**Your objective:** Find each line in the items below that contains the word "tick", and copy those lines out.
== Data for processing ==
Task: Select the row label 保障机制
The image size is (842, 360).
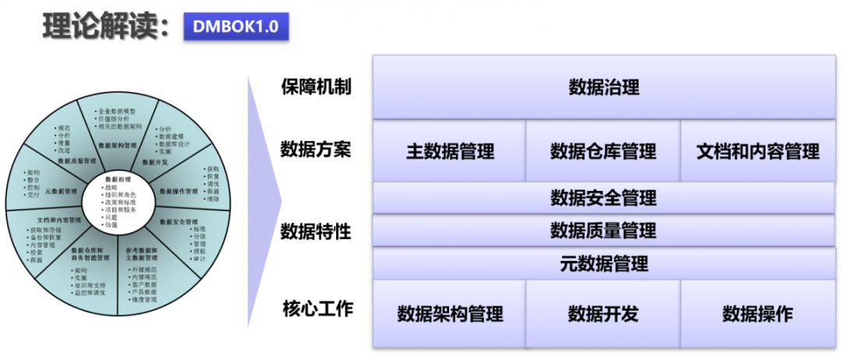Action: click(x=316, y=86)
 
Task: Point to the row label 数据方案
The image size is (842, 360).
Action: click(x=316, y=148)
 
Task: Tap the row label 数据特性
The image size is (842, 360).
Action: click(x=316, y=231)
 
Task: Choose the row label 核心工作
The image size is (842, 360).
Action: click(x=316, y=309)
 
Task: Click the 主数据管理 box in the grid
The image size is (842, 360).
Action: click(x=450, y=150)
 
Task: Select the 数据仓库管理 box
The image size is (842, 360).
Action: click(x=603, y=150)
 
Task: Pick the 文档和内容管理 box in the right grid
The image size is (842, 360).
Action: click(x=758, y=150)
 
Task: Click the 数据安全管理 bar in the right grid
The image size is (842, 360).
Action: click(x=603, y=198)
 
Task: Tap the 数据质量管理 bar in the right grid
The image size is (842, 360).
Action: click(x=603, y=231)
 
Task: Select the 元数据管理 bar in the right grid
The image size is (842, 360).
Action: click(x=603, y=263)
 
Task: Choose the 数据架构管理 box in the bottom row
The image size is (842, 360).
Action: click(x=450, y=313)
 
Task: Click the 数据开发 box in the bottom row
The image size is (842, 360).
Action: click(x=603, y=313)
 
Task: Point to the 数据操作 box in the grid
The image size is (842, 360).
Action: click(x=758, y=313)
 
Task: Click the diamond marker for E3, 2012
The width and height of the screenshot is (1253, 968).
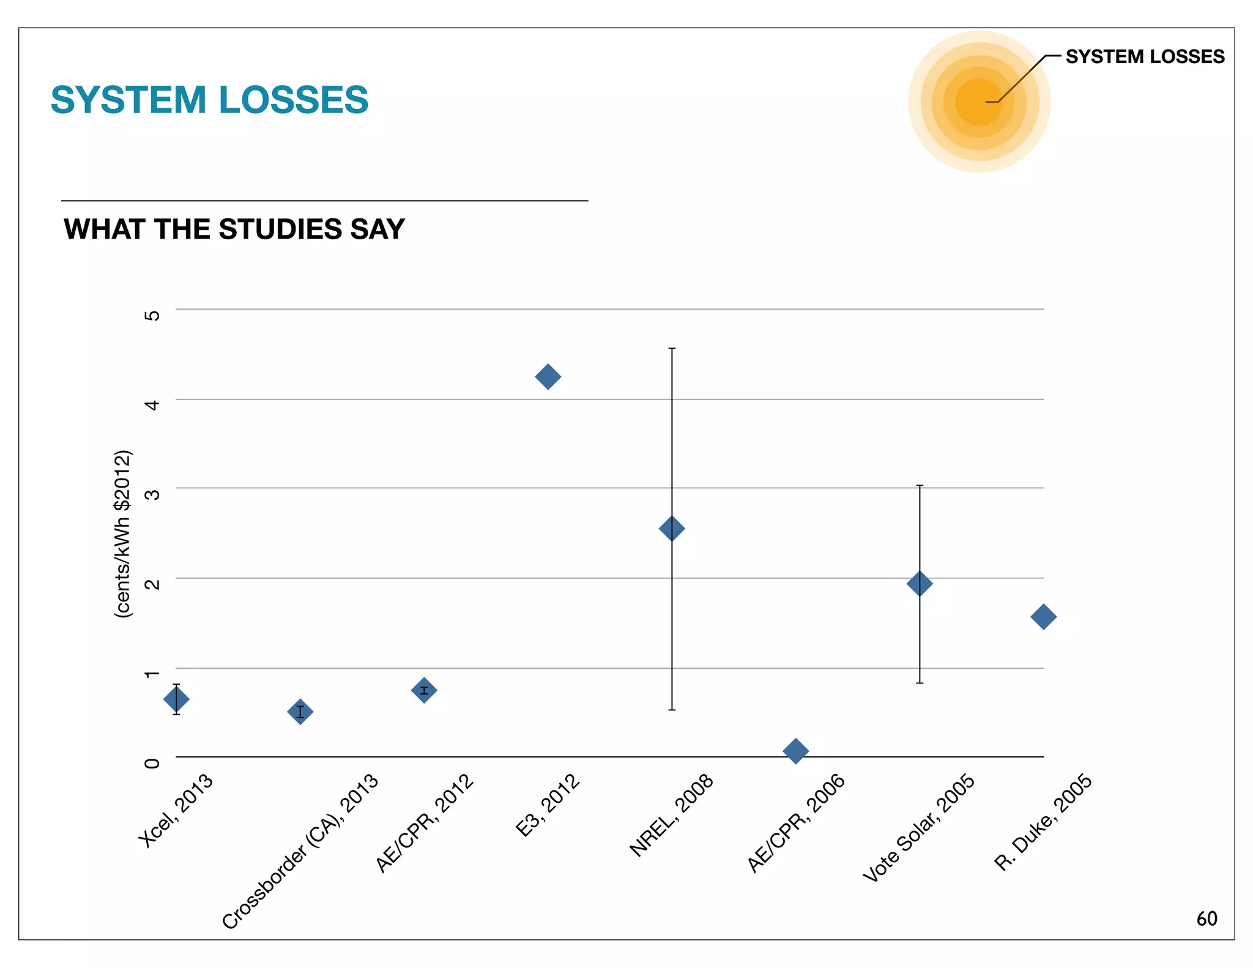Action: (x=548, y=376)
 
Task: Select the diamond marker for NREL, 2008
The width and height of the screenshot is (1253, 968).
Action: (x=672, y=529)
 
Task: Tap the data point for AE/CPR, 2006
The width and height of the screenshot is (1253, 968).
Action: (x=795, y=751)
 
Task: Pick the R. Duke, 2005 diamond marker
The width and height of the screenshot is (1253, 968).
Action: (x=1043, y=617)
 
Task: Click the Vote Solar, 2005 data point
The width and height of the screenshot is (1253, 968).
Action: (x=919, y=584)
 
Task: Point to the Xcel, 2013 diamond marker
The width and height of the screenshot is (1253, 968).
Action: (x=176, y=699)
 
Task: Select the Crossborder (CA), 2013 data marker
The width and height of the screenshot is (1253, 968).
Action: (x=300, y=712)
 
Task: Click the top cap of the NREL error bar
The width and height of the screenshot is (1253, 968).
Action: (x=672, y=348)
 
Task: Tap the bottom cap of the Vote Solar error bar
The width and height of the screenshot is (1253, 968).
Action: (x=919, y=683)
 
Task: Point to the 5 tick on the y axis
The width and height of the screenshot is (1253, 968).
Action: (x=152, y=315)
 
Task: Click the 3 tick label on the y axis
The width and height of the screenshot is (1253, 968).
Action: (x=152, y=494)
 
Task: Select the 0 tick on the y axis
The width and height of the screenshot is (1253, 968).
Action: (x=152, y=763)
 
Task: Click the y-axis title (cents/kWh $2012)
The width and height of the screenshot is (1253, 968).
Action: (x=123, y=534)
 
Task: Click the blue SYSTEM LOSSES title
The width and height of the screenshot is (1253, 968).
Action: (x=209, y=100)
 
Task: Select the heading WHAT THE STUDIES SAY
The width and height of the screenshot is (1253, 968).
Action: (x=234, y=229)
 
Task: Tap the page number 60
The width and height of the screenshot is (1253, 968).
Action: (x=1207, y=918)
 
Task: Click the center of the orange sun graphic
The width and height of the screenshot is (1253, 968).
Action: (x=979, y=102)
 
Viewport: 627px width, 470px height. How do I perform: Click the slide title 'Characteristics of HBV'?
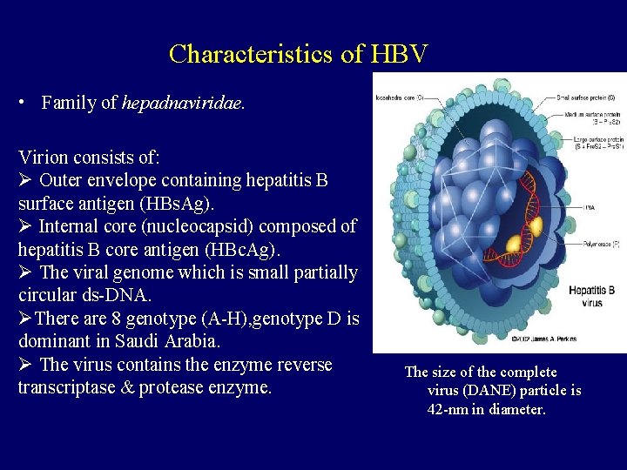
===
**Reply to the task:**
Task: Point to the 5 tick on the y axis
Task: Click the 3 tick label on the y axis
Task: Select the 0 tick on the y axis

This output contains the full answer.